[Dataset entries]
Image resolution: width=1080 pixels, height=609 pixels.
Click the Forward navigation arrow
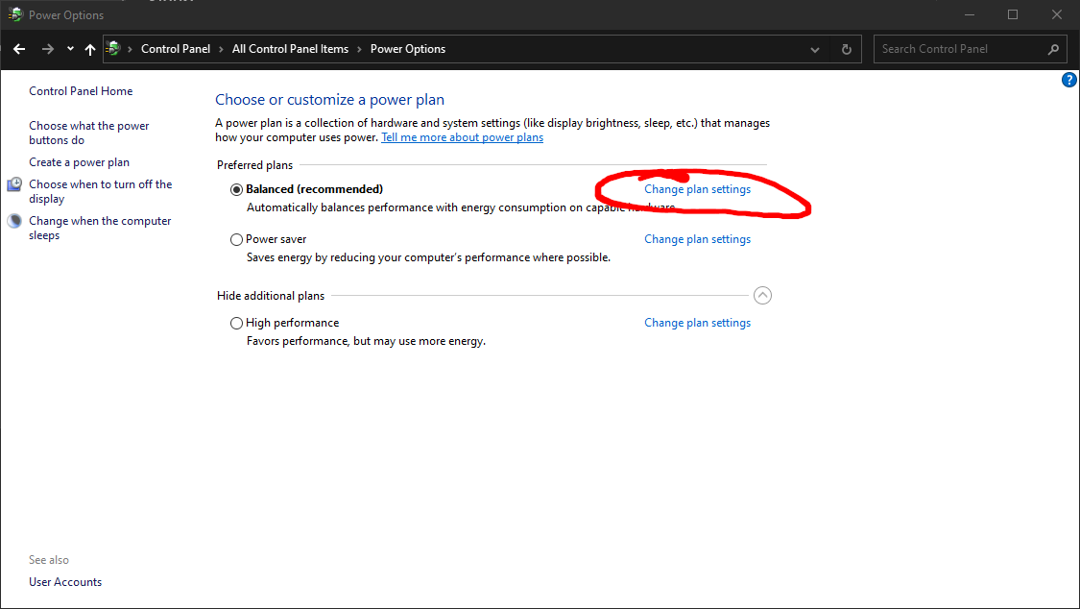(x=47, y=49)
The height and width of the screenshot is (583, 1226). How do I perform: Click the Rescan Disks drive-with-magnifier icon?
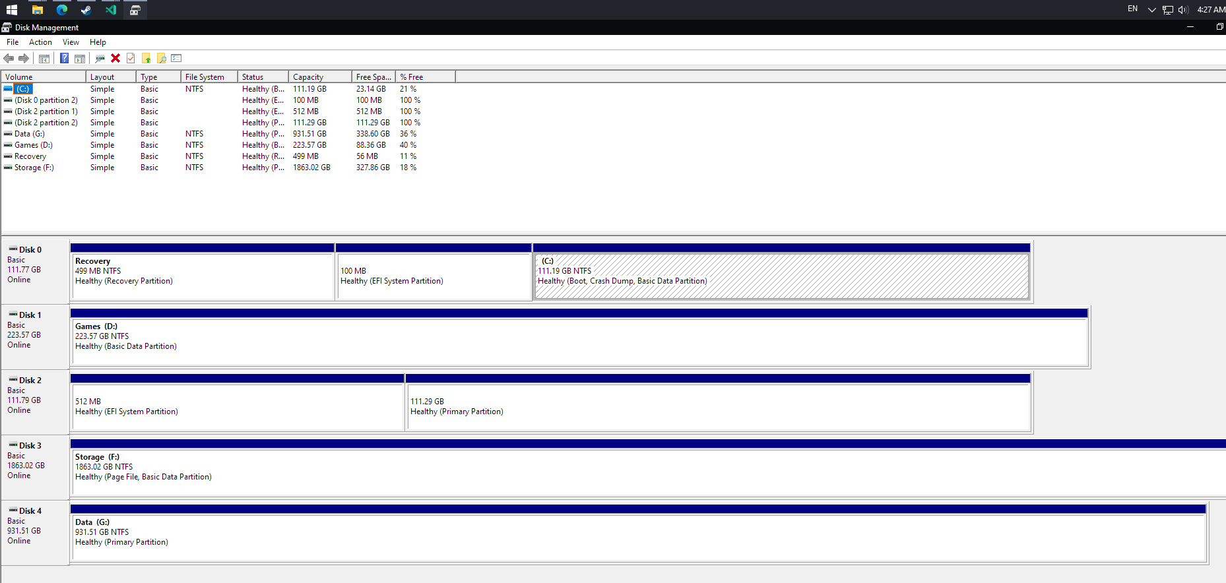point(100,58)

Task statement - Please output the lines of the records above from the one with "Click the Forward navigation arrow" through the last, exactly as they appear and with both ends included; skip any pictures and add nothing.

Written answer -
Click the Forward navigation arrow
(x=47, y=49)
The height and width of the screenshot is (583, 1226). How do I perform: Click the Rescan Disks drive-with-magnifier icon?
point(100,58)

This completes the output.